Risk allocation defines which party or parties will assume each risk, identifying which risks each supplier will be (or remain) responsible for and to what extent, and identifying which risks the contracting authority will be responsible for and to what extent. Risk allocation should be supported by good risk management aligned to the project and programme strategic outcomes set out in the Project Scorecard.

Inappropriate allocation of risk remains one of the main concerns of suppliers looking to do business with government. It is also one of the most frequent issues raised by the National Audit Office in their audits of government contracts. It will therefore be a key area of discussion with prospective suppliers, which should start as part of early engagement. For example by exploring opportunities to develop solutions that help to mitigate risk through joint working before construction commences (see chapter 3). The approach to risk management and proposals for risk allocation should be subject to extensive scrutiny before formally going to market.

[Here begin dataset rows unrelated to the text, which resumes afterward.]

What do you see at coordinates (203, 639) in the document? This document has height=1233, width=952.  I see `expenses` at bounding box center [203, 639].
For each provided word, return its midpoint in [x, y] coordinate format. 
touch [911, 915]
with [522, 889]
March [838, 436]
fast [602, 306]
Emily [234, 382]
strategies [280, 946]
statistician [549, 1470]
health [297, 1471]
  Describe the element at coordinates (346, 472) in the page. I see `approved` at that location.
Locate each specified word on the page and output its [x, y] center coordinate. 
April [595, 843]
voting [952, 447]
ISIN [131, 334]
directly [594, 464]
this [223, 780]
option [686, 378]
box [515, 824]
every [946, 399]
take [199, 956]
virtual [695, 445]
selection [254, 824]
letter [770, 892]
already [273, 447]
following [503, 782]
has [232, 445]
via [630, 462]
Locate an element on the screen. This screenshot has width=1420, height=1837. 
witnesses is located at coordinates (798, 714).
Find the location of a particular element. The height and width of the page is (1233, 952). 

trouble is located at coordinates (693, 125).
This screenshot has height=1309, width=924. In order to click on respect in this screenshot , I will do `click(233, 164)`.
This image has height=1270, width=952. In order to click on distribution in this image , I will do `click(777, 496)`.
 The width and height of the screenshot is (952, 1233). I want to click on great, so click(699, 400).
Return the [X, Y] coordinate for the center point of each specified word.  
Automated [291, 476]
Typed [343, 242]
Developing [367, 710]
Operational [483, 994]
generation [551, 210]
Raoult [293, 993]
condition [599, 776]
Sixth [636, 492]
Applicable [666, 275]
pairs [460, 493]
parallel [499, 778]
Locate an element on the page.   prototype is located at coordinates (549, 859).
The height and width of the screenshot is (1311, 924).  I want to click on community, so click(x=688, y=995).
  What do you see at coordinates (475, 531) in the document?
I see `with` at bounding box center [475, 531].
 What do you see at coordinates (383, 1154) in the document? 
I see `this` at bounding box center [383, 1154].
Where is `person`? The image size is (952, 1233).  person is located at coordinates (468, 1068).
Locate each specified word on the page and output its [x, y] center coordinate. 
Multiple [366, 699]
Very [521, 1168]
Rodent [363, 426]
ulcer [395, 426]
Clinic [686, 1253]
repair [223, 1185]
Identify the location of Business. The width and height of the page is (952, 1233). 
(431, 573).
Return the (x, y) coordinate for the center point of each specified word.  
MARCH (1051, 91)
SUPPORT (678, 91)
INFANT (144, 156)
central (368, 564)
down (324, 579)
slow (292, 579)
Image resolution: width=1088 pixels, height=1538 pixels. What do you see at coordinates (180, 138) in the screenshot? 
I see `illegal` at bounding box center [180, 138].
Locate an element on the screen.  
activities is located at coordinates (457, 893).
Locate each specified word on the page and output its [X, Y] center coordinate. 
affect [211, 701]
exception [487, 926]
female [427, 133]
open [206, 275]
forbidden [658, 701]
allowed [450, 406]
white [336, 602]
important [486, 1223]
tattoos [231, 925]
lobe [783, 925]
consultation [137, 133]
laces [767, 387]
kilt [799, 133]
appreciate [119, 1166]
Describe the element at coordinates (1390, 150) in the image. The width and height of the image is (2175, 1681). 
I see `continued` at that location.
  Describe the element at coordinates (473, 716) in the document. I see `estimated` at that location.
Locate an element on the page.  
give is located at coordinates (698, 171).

How risks are allocated should take into account both the practical capability and the financial capacity to manage and absorb that risk should it occur. We are always accountable to the public for the delivery of public works and reputational risk cannot be transferred to the supply chain. Poor risk allocation can cause a number of negative effects including supply chain instability, poor value for money and stifling innovation. Prior to awarding a contract there should be a joint understanding of risk ownership and respective roles and responsibilities.

A good approach is to:

•  Apply appropriate focus during commercial strategy development to test risk treatment approaches with the market and explore the balance of risk between the supplier, the supply chain they will rely on and the contracting authority.

•  Develop early risk work focused on achieving project strategic objectives and alignment.

•  Compile a risk allocation matrix that considers which organisations in the supply chain are best placed to manage and bear each risk (i.e. whether it is a supplier, government or joint risk) and the extent to which they are responsible for each risk. Iterate through engagement with potential bidders, then manage proactively during the life of the contract.

 Include the sharing of appropriate risk registers and transparent communication on risk allocation with prospective suppliers and the supply chain. This should lead to a joint register with contracted suppliers which is aligned to project and wider outcomes.